Now build, manage, and visualize global networks with AWS Cloud WAN
The new service will let users build, manage, and monitor a unified global network that connects on-premises branch offices, data centers, and VPCs across the AWS global network.
Google Cloud also introduces its Arm-based VM offering
Became the latest player to join the ARM bandwagon with its Tau T2A AMs to include Arm-based Altra CPUs.
Amazon Redshift Serverless with new capabilities, now generally available
Executes queries by automatically provisioning and scaling capacity by workload demand; also lets you create multiple serverless endpoints per AWS account and region.

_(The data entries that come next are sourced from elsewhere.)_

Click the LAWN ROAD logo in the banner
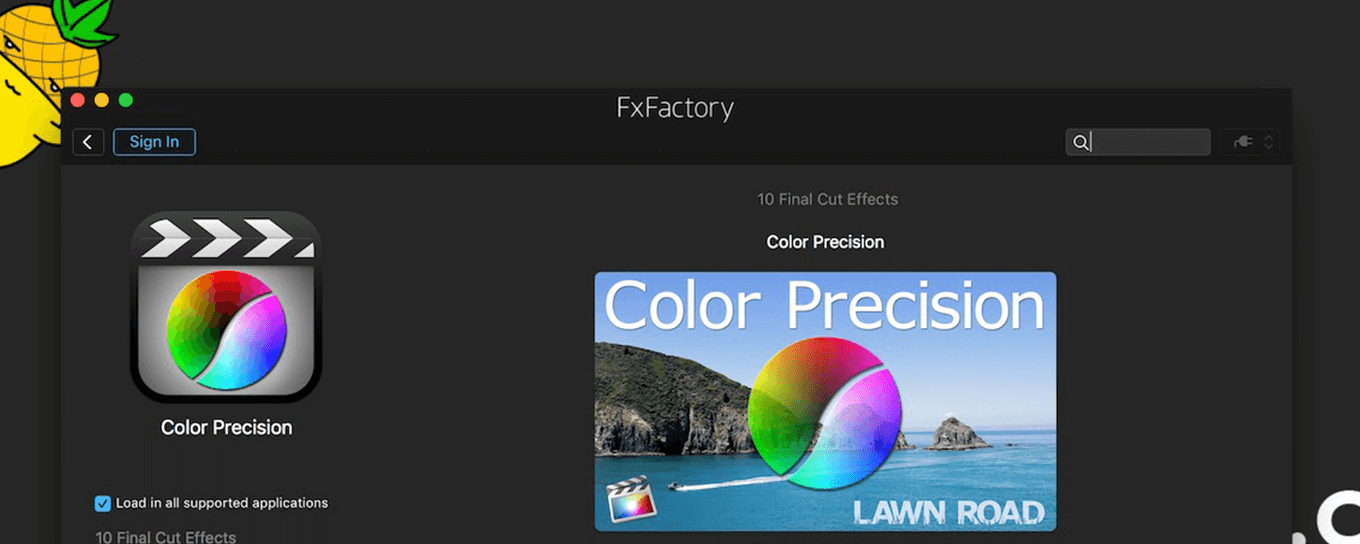 [x=948, y=513]
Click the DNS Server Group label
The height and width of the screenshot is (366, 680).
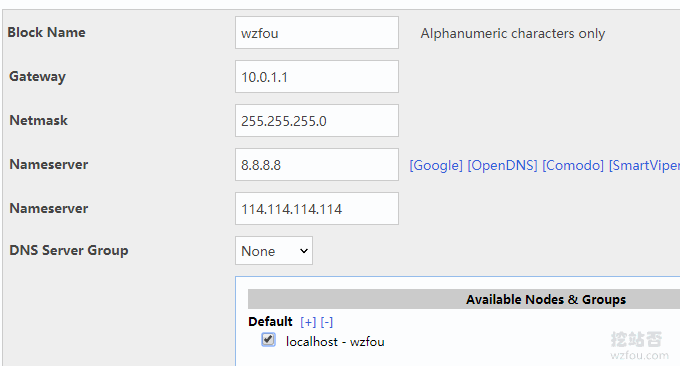(x=69, y=251)

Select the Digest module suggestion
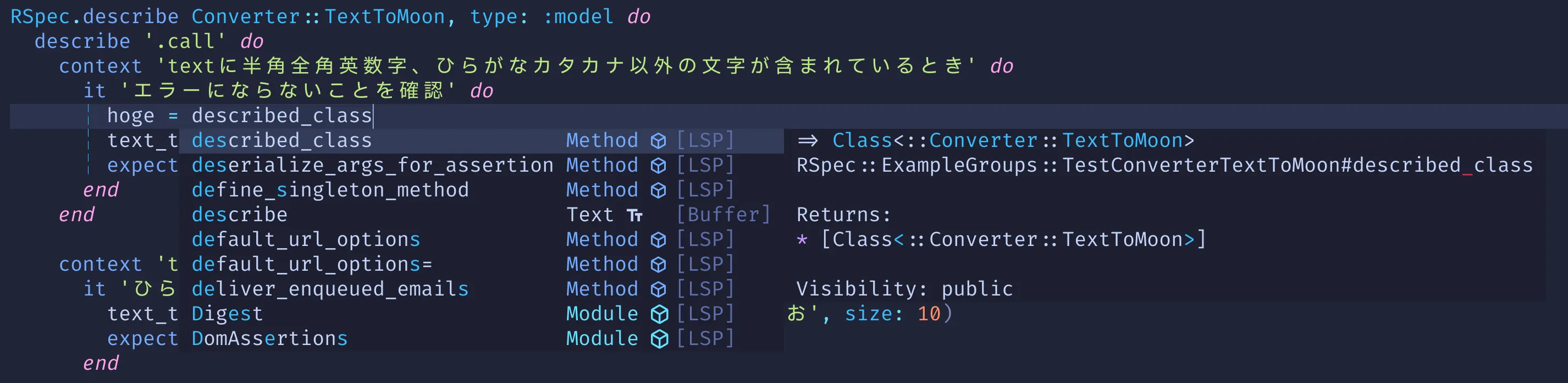227,313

Making Microsoft Sentinel Threat Monitoring for SAP highly available with AKS
To achieve better SLA or manageability than a single Docker instance, deploy Microsoft Sentinel Threat Monitoring for SAP agent into an Azure Kubernetes Service cluster. See how to do it step-by-step
Microsoft previewing Migration tools for Azure Monitor Agent
Users must migrate from Log Analytics agent (MMA or OMS) to Azure Monitor Agent before August 2024; agent migration tools will ease this by automating the migration of agents along with built-in policies in cases where no no additional solutions or services are involved.

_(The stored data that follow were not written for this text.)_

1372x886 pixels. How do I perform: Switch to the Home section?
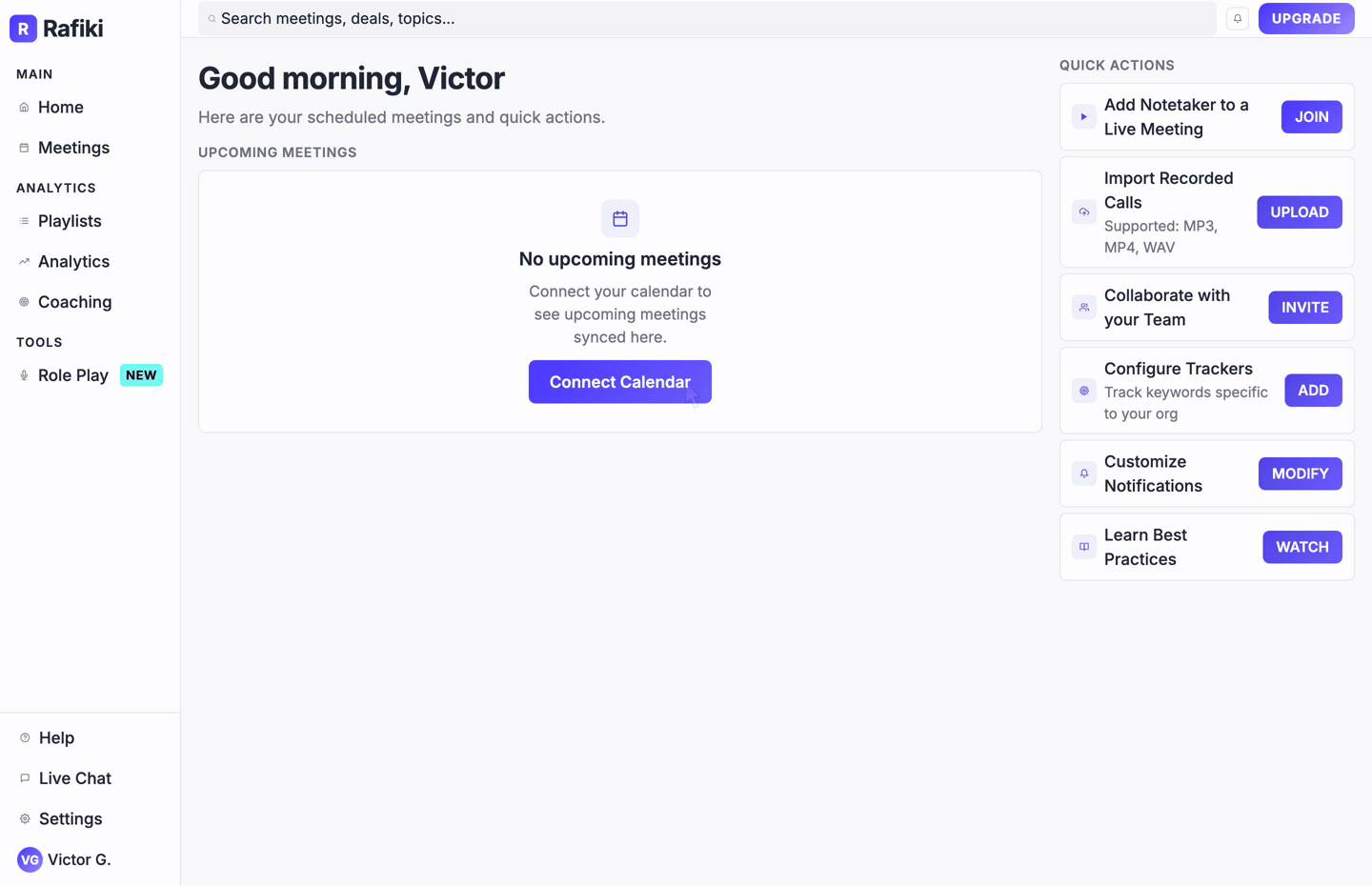60,107
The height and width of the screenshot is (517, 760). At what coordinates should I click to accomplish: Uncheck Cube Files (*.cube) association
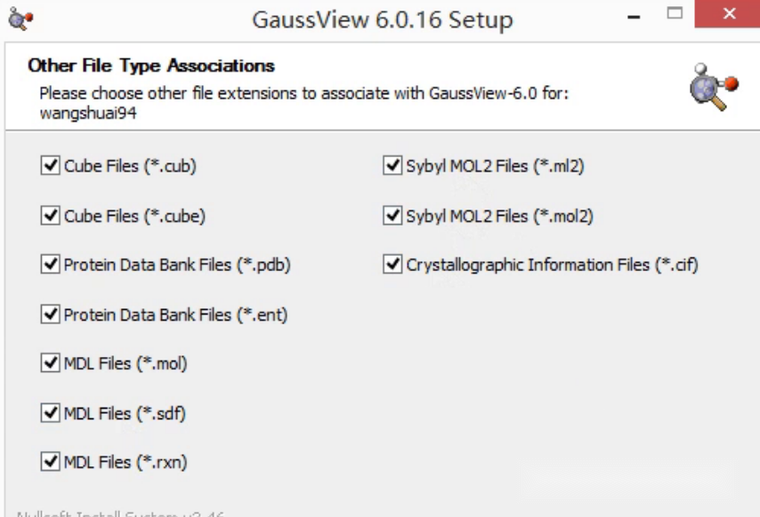pos(50,215)
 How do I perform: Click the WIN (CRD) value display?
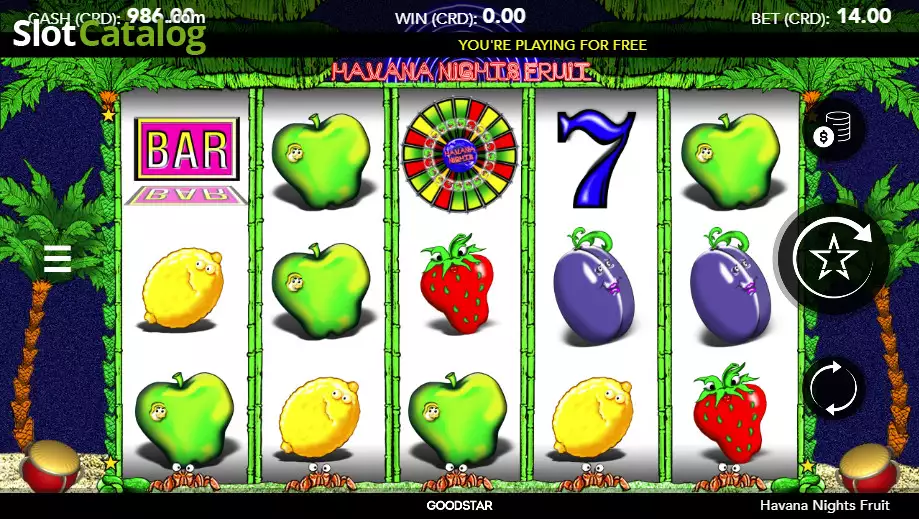tap(460, 17)
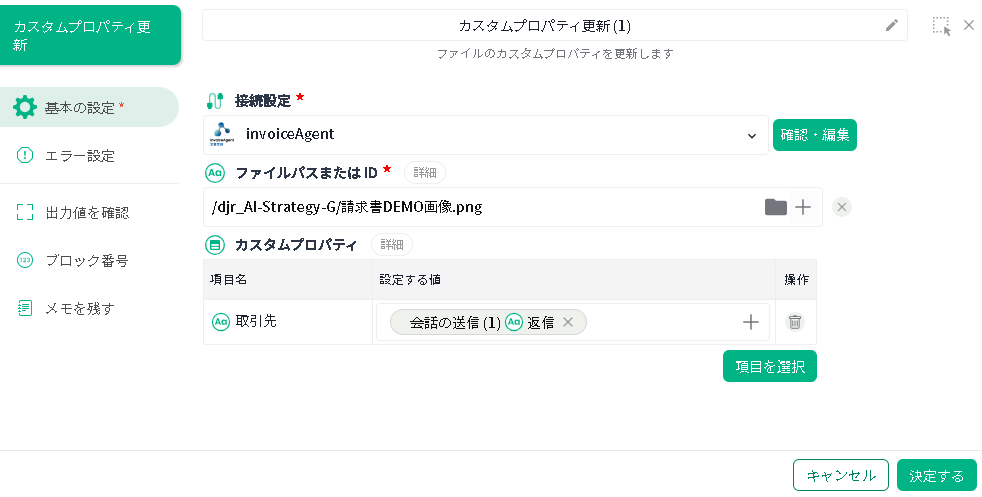Image resolution: width=982 pixels, height=497 pixels.
Task: Show 詳細 for カスタムプロパティ
Action: (x=392, y=245)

O’Reilly announces launch of Cloud Labs to meet high demand for cloud skills
Will provide users with temporary access to a live cloud account with expert-guided instruction through its learning platform. Currently supports Azure, but AWS and Google Cloud to follow soon.
AWS announces Log Anomaly Detection and Recommendations for Amazon DevOps Guru
Will find anomalies throughout relevant logs within an app, and provide targeted recommendations to resolve issues inside the DevOps Guru dashboard. Here’s how to use it.
Increased limits for Amazon SageMaker Automatic Model Tuning
Now run up to 250 more training jobs as part of a single tuning job; explore more hyperparameter combinations, optimize the tradeoff between wall-clock time, predictive performance, and overall cost as a result.